Jonathan Bernstein: What it would take for Democrats to dump Biden

The most predictable story in the world gets recycled whenever a first-term president becomes unpopular and his jittery party starts wondering whether other options are better than nominating him for re-election. So with President Joe Biden’s approval ratings sagging below 40%, here comes a column by Ed Kilgore at New York magazine asking whether Democrats are “stuck” with Biden in 2024.

To answer, set aside (legitimate!) questions about whether Biden, now 79, is too old for a second term. Tune out consideration of whether Democrats believe he would be a good second-term president. Turn to the way electoral politics actually unfolds.

Unpopular presidents have lost re-election bids — Donald Trump, George H.W. Bush, Jimmy Carter, Gerald Ford. The last two times an unpopular president who was eligible dropped out of a re-nomination fight, in 1952 and 1968, his party lost anyway. This is hardly surprising. If a president is unpopular, then his party will be unpopular. George W. Bush couldn’t run for a third term in 2008, but given his low approval ratings, Republicans never had a chance that year.

All of this suggests that if Biden remains unpopular, the Democrats are probably doomed whether they nominate him or not. Indeed, given partisan polarization, it’s unlikely that candidates matter much in most presidential elections. But we don’t and can’t have side-by-side comparisons, and it’s not surprising that party actors would be wary of re-nominating an unpopular president, regardless of what the evidence suggests.

Which gets back to the question whether the 2024 Democratic nomination is Biden’s if he wants it. Party actors have no formal veto over any candidate. But they do control many of the resources — money, expertise, party-aligned media — that are critical to winning primary elections. If a united party wanted to dump an incumbent president, it surely could at least severely injure him.

After all, most White House staffers, and almost all presidential appointees in the executive branch, have backgrounds as loyal Democrats, not mainly as Biden supporters. Imagine if Biden’s cabinet threatened to walk out unless he agreed to end his campaign for re-election. He could go on anyway. But it’s hard to imagine him doing so. Similarly, Biden would be hard-pressed to continue if enough major Democratic donors refused to support him, or if he had difficulty staffing his campaign with experienced party operatives. Of course, if things came to that point, it might not matter anyway, since a president that unpopular among party actors would probably be trounced in primaries.

_ASSIGNMENT_
Copy everything from "The most predictable" down to "Biden in 2024." in the column about Democrats and Biden. The entries after this have nothing to do with the column about Democrats and Biden.

_DATASET_

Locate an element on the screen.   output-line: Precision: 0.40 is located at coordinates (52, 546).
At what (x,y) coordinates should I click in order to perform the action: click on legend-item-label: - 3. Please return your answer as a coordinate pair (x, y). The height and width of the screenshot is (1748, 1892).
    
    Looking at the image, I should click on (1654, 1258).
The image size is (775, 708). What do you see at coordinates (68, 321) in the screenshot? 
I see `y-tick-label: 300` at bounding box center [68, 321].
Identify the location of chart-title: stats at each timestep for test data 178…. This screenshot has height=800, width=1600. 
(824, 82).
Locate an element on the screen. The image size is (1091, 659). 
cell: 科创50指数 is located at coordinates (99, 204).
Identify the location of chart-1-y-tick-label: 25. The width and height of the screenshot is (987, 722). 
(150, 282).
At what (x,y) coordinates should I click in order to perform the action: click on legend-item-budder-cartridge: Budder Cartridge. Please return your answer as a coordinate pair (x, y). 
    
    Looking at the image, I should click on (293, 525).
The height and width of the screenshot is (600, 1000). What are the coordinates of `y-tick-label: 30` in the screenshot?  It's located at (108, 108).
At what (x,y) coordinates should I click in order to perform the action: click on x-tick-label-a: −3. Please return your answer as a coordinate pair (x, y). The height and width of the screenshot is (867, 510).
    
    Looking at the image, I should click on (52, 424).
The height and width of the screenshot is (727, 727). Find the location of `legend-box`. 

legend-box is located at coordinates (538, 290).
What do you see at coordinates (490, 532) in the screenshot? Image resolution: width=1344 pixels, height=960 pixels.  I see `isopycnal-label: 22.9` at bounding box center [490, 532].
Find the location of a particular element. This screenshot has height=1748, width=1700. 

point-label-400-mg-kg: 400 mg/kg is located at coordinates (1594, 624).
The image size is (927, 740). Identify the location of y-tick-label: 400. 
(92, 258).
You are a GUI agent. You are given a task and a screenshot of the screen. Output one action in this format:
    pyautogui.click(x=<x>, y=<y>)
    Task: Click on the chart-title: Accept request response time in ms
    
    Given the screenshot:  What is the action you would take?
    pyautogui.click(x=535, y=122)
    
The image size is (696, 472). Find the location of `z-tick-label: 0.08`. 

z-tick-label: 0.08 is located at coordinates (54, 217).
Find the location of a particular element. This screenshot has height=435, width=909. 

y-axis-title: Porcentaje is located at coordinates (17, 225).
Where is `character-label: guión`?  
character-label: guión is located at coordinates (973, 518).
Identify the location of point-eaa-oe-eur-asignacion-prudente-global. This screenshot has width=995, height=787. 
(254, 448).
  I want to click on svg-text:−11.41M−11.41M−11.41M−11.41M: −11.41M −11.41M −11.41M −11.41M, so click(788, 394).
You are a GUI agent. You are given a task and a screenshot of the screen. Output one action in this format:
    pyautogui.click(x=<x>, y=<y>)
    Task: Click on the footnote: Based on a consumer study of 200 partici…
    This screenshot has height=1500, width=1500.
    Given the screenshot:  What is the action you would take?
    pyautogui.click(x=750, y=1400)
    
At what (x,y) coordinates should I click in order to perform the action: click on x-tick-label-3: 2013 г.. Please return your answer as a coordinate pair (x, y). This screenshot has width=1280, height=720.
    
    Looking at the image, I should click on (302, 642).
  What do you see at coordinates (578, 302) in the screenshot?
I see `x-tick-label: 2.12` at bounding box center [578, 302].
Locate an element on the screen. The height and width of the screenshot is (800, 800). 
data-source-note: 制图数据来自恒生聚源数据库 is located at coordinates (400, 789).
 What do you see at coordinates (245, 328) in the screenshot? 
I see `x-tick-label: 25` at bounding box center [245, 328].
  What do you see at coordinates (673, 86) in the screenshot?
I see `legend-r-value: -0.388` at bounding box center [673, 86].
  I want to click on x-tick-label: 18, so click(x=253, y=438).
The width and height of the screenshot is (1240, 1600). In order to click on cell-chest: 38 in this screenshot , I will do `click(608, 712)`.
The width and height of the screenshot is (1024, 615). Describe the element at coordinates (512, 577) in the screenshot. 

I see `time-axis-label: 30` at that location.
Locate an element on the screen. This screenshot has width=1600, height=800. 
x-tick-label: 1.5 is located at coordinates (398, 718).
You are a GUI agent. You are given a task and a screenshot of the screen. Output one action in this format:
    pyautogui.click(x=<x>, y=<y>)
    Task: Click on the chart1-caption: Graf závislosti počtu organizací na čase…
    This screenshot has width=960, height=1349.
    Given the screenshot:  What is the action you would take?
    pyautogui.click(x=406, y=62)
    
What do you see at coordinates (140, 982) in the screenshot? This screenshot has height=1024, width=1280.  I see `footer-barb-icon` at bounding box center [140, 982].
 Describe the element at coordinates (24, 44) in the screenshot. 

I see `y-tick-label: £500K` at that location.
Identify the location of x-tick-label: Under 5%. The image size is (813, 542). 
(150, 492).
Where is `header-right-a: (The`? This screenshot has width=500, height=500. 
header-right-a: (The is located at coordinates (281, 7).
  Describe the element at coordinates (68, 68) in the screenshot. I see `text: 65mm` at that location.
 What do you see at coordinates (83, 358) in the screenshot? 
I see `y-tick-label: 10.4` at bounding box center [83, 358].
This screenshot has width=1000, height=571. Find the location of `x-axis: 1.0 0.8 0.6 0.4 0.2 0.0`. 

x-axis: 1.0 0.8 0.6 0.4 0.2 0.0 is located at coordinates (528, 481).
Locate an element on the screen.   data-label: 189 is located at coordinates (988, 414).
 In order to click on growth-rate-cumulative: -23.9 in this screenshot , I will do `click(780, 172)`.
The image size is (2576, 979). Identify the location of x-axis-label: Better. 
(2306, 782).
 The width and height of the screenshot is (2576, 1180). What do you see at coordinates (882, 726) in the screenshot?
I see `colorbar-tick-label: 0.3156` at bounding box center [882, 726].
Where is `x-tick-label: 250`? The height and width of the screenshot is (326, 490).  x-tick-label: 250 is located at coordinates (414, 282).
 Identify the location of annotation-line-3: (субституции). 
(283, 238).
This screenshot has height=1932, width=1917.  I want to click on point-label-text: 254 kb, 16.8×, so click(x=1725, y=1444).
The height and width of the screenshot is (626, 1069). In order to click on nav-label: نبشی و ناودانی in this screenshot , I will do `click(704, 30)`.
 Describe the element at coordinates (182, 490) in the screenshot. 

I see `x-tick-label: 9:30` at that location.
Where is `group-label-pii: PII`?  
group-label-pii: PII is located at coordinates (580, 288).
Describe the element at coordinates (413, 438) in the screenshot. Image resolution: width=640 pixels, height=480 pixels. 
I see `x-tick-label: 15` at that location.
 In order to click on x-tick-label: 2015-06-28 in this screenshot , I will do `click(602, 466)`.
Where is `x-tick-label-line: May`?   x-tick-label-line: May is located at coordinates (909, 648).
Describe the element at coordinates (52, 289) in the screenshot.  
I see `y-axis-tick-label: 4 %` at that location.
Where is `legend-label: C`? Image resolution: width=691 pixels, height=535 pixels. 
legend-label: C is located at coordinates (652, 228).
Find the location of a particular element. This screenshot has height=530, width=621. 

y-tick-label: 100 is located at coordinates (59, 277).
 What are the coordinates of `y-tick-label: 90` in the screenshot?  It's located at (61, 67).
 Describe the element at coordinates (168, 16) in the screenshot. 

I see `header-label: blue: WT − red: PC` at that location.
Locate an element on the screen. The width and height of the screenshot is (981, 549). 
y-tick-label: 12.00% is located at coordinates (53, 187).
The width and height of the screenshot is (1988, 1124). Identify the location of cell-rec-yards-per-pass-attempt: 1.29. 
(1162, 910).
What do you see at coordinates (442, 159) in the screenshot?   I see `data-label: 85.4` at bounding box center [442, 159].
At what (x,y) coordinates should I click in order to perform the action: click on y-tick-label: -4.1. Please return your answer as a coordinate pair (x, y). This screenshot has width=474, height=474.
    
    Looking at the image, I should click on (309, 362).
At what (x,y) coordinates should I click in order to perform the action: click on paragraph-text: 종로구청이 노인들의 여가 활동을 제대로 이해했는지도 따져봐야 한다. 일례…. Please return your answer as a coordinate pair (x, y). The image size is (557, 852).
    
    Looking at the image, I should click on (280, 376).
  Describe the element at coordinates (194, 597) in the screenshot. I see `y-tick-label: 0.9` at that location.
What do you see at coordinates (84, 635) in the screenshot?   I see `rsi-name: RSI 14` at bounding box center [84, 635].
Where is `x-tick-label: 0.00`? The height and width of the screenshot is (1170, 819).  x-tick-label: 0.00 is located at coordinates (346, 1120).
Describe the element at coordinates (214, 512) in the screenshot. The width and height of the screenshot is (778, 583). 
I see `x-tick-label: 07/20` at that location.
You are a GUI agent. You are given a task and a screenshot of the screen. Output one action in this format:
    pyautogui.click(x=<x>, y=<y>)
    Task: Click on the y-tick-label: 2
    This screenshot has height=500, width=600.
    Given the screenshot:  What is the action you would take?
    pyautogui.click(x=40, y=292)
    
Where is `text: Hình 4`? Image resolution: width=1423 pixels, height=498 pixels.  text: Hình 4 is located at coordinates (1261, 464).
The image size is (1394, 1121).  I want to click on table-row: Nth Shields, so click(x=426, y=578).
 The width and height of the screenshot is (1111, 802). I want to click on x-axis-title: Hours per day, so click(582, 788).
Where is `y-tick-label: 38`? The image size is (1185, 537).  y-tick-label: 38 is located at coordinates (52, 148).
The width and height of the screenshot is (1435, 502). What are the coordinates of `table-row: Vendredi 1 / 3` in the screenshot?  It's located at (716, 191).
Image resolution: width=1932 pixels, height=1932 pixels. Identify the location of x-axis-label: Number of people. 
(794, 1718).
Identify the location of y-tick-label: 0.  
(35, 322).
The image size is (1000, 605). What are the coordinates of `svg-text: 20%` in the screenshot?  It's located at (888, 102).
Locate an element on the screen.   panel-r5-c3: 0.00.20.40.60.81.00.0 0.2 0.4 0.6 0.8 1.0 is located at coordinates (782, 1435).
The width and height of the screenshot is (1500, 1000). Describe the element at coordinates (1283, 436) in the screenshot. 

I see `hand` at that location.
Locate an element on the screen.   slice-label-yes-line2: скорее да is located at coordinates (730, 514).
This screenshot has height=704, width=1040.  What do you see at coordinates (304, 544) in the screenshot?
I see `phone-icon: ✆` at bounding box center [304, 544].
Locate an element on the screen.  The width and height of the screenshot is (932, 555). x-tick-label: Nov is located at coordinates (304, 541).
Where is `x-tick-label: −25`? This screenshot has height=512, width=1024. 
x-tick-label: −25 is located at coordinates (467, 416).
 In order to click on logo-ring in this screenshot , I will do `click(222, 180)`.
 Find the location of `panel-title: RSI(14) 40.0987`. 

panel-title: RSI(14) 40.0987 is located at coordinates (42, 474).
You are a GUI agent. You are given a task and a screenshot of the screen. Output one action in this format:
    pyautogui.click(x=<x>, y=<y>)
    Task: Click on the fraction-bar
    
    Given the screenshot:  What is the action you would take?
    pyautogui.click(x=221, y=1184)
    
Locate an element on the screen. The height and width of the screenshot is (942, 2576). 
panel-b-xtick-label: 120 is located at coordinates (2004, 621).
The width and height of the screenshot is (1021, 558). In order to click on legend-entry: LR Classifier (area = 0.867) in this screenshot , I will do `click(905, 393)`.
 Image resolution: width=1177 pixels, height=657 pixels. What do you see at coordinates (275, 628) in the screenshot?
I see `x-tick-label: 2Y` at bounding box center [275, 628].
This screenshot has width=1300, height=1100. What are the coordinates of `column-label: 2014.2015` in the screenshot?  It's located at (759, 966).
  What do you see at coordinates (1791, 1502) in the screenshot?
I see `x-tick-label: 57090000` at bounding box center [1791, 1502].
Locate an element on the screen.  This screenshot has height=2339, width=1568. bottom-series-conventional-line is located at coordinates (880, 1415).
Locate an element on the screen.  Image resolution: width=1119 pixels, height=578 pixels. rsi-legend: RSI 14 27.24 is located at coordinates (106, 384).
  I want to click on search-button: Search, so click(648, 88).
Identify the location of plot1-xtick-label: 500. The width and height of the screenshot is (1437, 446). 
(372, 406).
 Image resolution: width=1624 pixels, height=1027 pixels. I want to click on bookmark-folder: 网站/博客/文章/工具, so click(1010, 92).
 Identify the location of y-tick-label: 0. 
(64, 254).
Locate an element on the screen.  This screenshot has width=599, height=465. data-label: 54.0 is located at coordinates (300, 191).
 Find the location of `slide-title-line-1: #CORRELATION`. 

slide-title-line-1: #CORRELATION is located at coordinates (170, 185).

_RESPONSE_
The most predictable story in the world gets recycled whenever a first-term president becomes unpopular and his jittery party starts wondering whether other options are better than nominating him for re-election. So with President Joe Biden’s approval ratings sagging below 40%, here comes a column by Ed Kilgore at New York magazine asking whether Democrats are “stuck” with Biden in 2024.